Lagarde is likely to push back against rate-cut bets after it took the ECB a year and a half, and 10 straight hikes, to steer inflation onto a convincing downward path.

“We expect the ECB to acknowledge that inflation has declined more rapidly than expected but to be coy about declaring victory prematurely,” Deutsche Bank economists said.

The Federal Reserve signalled late on Wednesday that lower borrowing costs are coming next year, with policymakers indicating up to three cuts, making any ECB pushback even harder.

The euro firmed more than 1 per cent against the dollar on the Fed’s dovish commentary and rate cut expectations jumped, with markets now pricing in 155 basis points of ECB easing next year, including two moves by April.

This pricing mirrors expectations for the Fed with two moves seen by May 1 and 155 basis points over the course of 2024.

 

WEAKER GROWTH AND INFLATION

Updated economic projections are likely to reinforce markets views of an ECB pivot as they are set to show lower inflation and growth, particularly for next year, bringing them closer to consensus estimates.

Economists polled by Reuters see prices in the euro zone growing by 2.5 per cent in 2024, 2.1 per cent in 2025 and 2 per cent in 2026 – closing in on the ECB’s target after an outsized 5.5 per cent increase this year.

“Lagarde will be facing a tricky balancing act,” UniCredit said in a note. “We doubt that she will want to lean strongly against the current, very aggressive, market pricing.”

But wage data, due only in the late spring, will play a crucial role in shaping the rate path, making cuts before June inconsistent with the bank’s well telegraphed reaction function, UniCredit added.

The trouble for Lagarde and her Governing Council colleagues is that the ECB’s projections have often been wide of the mark – most significantly in 2021, when the central bank failed to anticipate the surge in inflation.

“Given the track record of the last few years, the central bank simply can’t afford to anticipate what might happen, it will have to wait until it happens,” ING economist Carsten Brzeski said.

Influential ECB board member Isabel Schnabel set the tone last week, when she took further interest rate hikes off the table given a “remarkable” fall in inflation.

Lagarde is expected to echo her argument that policymakers should not guide for rates to remain steady through mid-2024, but instead focus on economic data.

“We expect a clear shift of tone to emerge, with data dependency of any upcoming decision even more stressed than in the past,” Natixis economist Dirk Schumacher said.

Money-market traders are betting on a possible reduction in borrowing costs as early as March and a slim majority of economists polled by Reuters think it will come by June .

 

BOND RALLY

Those expectations have been brought forward since November’s weaker-than-expected inflation data and Schnabel’s comments to Reuters.

The ensuing bond rally has eased financing conditions, the opposite effect to the one the ECB has been trying to achieve via higher rates.

But there is a silver lining.

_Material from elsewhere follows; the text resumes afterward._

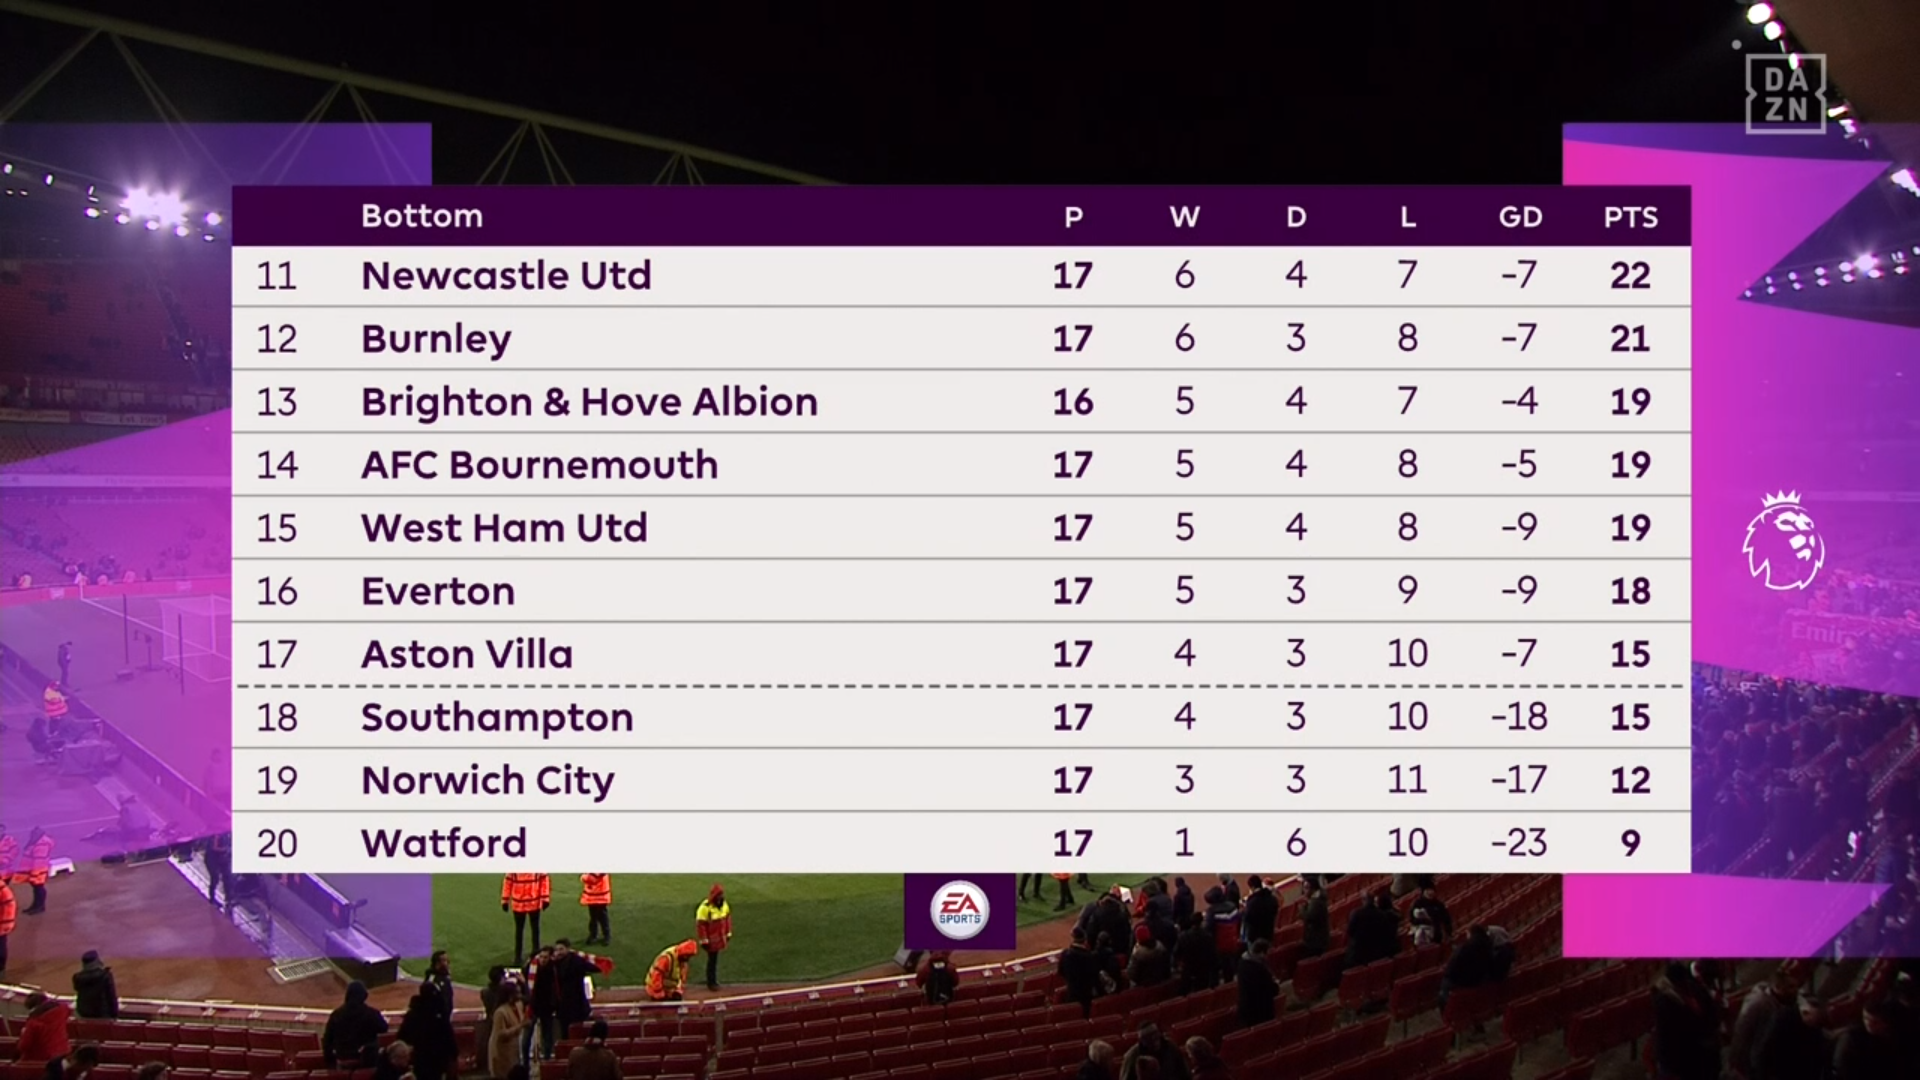Screen dimensions: 1920x1080
Task: Click Brighton & Hove Albion team name
Action: 589,402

It should now be easier for the ECB to decide on the future of its Pandemic Emergency Purchase Programme.

This was due to run until the end of next year but several policymakers have called for an earlier exit given bond markets show no sign of pandemic-era stresses.

The ECB is likely to discuss whether to stop replacing bonds that mature although it could defer a decision until early next year.

Anatoli Annenkov, an economist at Societe Generale, said the ECB may cap reinvestment at 10 billion euros ($10.8 billion) from March or April – down from 15-20 billion euros – with a view to ending purchases altogether by mid-year.